Date Approved

5-6-2014

Date Posted

7-14-2014

Degree Type

Open Access Dissertation

Degree Name

Doctor of Philosophy (PhD)

Department

Teacher Education

Committee Member

Dr. Valerie Polakow, Chair

Committee Member

Dr. Sarah Ginsberg

Committee Member

Dr. Sylvia Jones

Committee Member

Dr. Christopher Robbins

Abstract

This phenomenological study explored adolescent perceptions of affirming and disaffirming relational encounters within the school setting. The meanings students constructed about their interpersonal experiences with teachers, counselors, and support staff were examined in relation to Buber’s existential I-Thou relational encounter. In addition to the work of phenomenological philosopher Merleau-Ponty, existential educators Maxine Greene and Donald Vandenberg and the writings of relational- and care-oriented educators such as Nel Noddings also informed the conceptual framework of the study.

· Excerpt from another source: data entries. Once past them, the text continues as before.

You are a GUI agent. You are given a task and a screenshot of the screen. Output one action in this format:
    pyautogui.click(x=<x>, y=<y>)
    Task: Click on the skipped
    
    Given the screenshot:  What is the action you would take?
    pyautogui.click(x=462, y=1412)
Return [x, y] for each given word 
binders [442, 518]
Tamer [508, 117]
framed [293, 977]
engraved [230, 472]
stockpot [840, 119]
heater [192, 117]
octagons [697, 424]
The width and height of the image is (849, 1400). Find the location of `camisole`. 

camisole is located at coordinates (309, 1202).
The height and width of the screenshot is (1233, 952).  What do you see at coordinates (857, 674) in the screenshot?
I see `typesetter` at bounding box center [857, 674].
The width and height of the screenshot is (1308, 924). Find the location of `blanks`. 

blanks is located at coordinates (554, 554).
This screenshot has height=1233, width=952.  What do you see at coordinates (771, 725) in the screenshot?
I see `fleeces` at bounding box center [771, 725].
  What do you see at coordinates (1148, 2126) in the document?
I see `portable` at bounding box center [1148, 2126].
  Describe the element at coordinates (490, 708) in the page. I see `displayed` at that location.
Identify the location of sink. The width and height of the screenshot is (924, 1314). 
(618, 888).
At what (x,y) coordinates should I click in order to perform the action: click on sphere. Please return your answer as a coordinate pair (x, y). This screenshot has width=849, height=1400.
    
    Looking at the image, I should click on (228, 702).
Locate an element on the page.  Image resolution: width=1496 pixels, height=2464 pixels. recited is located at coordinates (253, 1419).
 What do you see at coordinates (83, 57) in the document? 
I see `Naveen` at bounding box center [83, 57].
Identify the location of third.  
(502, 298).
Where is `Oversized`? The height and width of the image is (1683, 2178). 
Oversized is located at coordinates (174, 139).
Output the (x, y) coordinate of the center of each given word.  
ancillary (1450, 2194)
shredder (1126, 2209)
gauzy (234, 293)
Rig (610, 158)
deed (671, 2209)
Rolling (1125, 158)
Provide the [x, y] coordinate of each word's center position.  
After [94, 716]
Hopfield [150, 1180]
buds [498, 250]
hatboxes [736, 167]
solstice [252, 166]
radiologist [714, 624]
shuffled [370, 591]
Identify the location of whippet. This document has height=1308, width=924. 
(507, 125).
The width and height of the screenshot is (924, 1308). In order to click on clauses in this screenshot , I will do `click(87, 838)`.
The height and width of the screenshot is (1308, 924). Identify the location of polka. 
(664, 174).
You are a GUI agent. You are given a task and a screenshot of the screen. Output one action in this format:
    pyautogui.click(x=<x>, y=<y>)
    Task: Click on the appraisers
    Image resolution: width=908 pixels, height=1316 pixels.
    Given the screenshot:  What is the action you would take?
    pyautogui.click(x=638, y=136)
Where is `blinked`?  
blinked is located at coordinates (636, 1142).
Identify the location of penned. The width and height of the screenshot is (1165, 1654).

The voices of individual youth and how they perceive, attach meaning to, and integrate relational encounters into their understandings of the world around them are scant in the educational literature. Yet, as a social encounter, school is first and foremost a lived relational experience of consequence. The purpose of this dissertation, therefore, was to explore these lived experiences, to add student voices to the extant literature on relationality, and to illuminate how such experiences might mediate the lives and perceptions of students in schools.

An attempt to understand the lived experiences and meanings of students in connection with relational encounters was sought through the interview process. The four phenomenological dimensions—the temporal, spatial, relational, and corporeal—were utilized to further refine how these experiences were understood and felt by individual participants. Participants’ narratives of their school memories and recollection of lived experiences formed the core data of the study. Open-ended, semi-structured interviews were conducted with a diverse group of 18 male and female students in SE Michigan between February and May of 2013. A final group of ten diverse participants was selected to complete two total interviews lasting from 50-90 minutes. Interviews were transcribed, coded, and interpreted using a flexible blend of multilayered models for phenomenological analysis.

Significant themes emerged from participants’ narratives, each of which is suggestive of the degree to which encounters with relationality can transform student perceptions of alienation and marginalization within the school setting. Themes included a) the power of individual relationships, b) the perception of mattering and marginalization, c) the perception of active support, and d) the value of voice. Implications for both theory and practice are discussed.